In the Fall of last year, Congress was ‘persuaded' as a matter of urgency to vote $700,000,000,000 for the Troubled Asset Recovery Program, or TARP. It was the largest money vote in history. Now, Congress is concerned that TARP money has been misspent and that the Federal Reserve Board is deliberately concealing many recipients. Some politicians feel the Fed has managed a giant slush fund on behalf of the Administration and that its resistance to Congressional demands for full disclosure amounts to a political cover-up.

There is increasing pressure in Congress to audit the Fed. The Fed is resisting strongly asserting that such an audit would interfere with the Fed to an extent that threatened it constitutional independence.

In this growing constitutional struggle it is in the vital interest of America that both Congress and the Fed recognize the most important distinction between ‘transparency' and ‘independence'. A failure to do so could result in catastrophe for the dollar that would be felt by all Americans and many others throughout the world.

By late 2008, it was clear that many of the banks such as Citi and Bank of America, shadow banks like Goldman Sachs and Morgan Stanley and other financial institutions such as AIG, had behaved more like casino gamblers than as bankers doing business in the ‘old fashioned way'.

All this had happened under the eyes of the Fed.

The Fed, or central bank, was established in 1913 as a private bank. This ‘independence' from Politics was and rightly remains of key importance.
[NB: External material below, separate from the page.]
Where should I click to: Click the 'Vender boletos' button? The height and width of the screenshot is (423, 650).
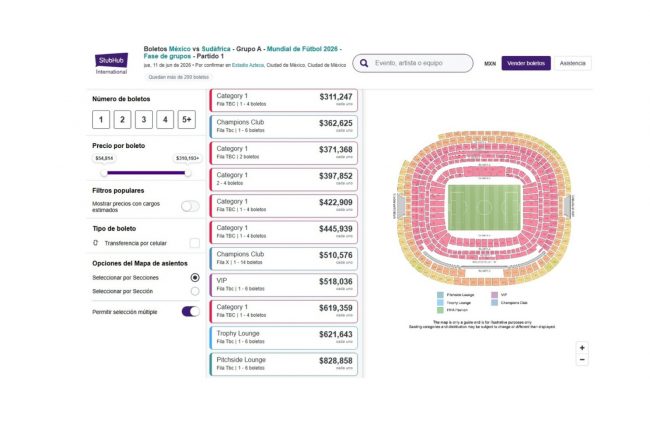pos(526,63)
Throughout most of recorded history, gold has proved to be an effective break on the abuse of excessive spending by governments.
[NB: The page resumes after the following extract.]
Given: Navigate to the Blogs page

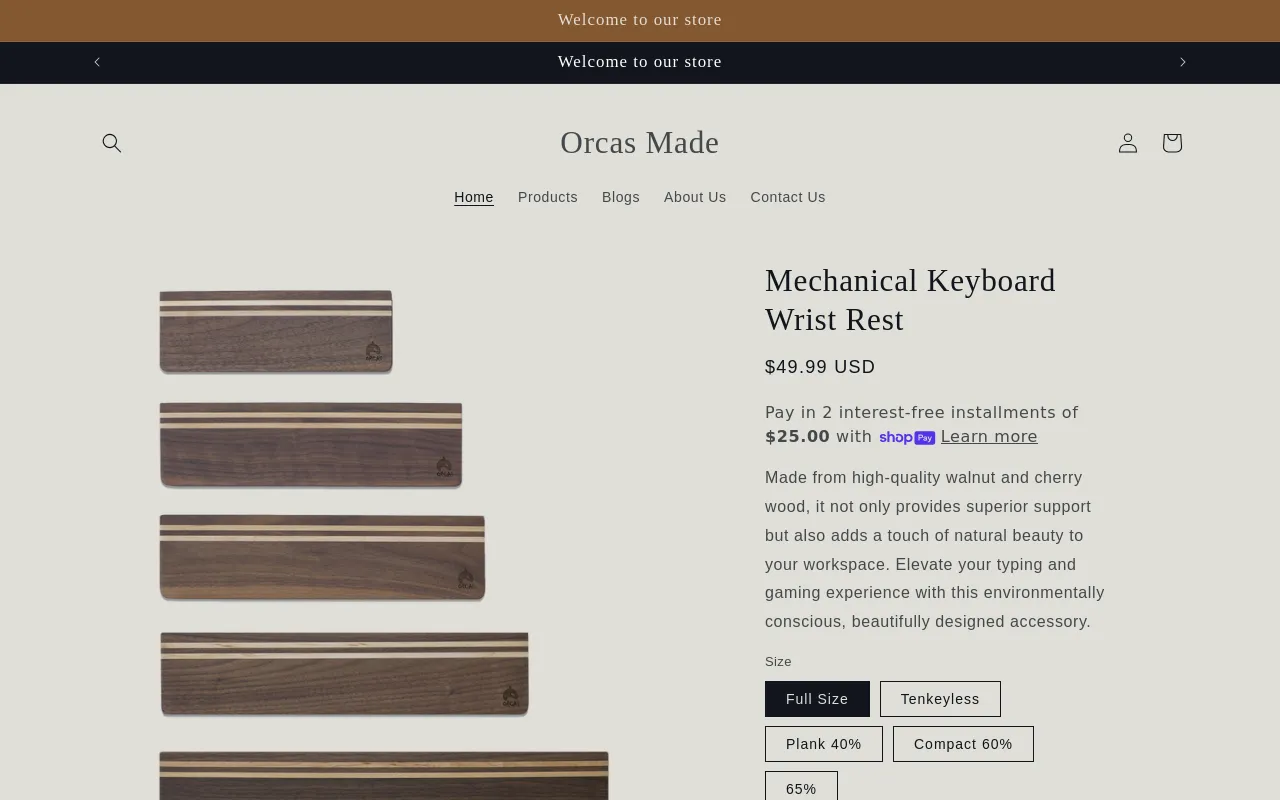Looking at the screenshot, I should coord(621,197).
Since the progressive erosion and ultimate abolition of the gold standard in 1971, the only effective break on excessive Government spending has been an independent central bank.

Today, with Government spending far in excess of revenues and in amounts of many trillions of dollars, the independence of the Fed is of increasing importance.

Under former Fed chairman Alan Greenspan the Fed compromised its vital independence progressively and became a virtual arm of the Bush Administration. It led to an explosion in Government spending and a doubling of U.S. Treasury debt to $10 trillion, excluding more than $30 trillion dollars of off-balance sheet debts. The result was the largest asset boom in history. The lure of cheap, easy money drew in even the most prestigious names in finance. By mid 2007, the bursting real estate bubble burst, threatened the world's financial system.

By mid September 2008, even inter-banking lending had tightened and bank credit evaporated. The recession was about to be turned into a severe depression by a lack of credit.

Although deeply resented by the public, the Government rightly concluded that, in the national interest, the banks had to be rescued to save the economy.

As its name implies, TARP relief was designed originally to enable the U.S. Treasury to purchase or insure ‘troubled assets' such as residential or commercial mortgages along with any obligations, securities or other instruments related to them. The aim was to relieve the banking system of these so-called ‘toxic assets' and restore banking liquidity and lending.

Subsequently, however, the Administration decided that any purchase of toxic assets would establish the reality of a ‘real' price causing many related toxic assets to be ‘marked down to market', threatening further mayhem. The Administration decided to retarget TARP spending towards banks and ‘others'. The vagueness of this Fed spending on behalf of the Administration has caused Congress to feel it was ‘bounced' into approving TARP, to become alarmed and to demand a full audit.

The fact that Fed Chairman Bernanke is resisting a full independent audit while protesting openness has rightly aroused intense suspicion in Congress. Recently, Bernanke took a public stance in threatening Congress that disclosure could lead to increased interest rates and the potential loss of America's triple ‘A' credit rating. The fact that these two issues would result not from disclosure but the massively excessive level of Government debt has served only to fuel Congressional suspicions.

Congressional anger is now such that the vital ‘independence' of the Fed is becoming threatened in the name of ‘disclosure'.

Such an event might suit the political purpose of President Obama by placing the Fed, with its ability to print unlimited amounts of fiat money under Presidential ‘control'. It would allow any president total power over the Nations money. Furthermore, dispersal of such money could remain largely hidden, making it potentially the largest slush fund in history.

Clearly, it is morally and constitutionally indefensible for the Fed to resist full ‘disclosure'. On the other hand the ‘independence' of the Fed has never been more vital to the ultimate security and freedom of all Americans from dictatorial martial law.

The independence of the Fed has nothing to do with its accountability. Its obligations for disclosure will make it a stronger not a weaker institution. Congress should be mindful of this.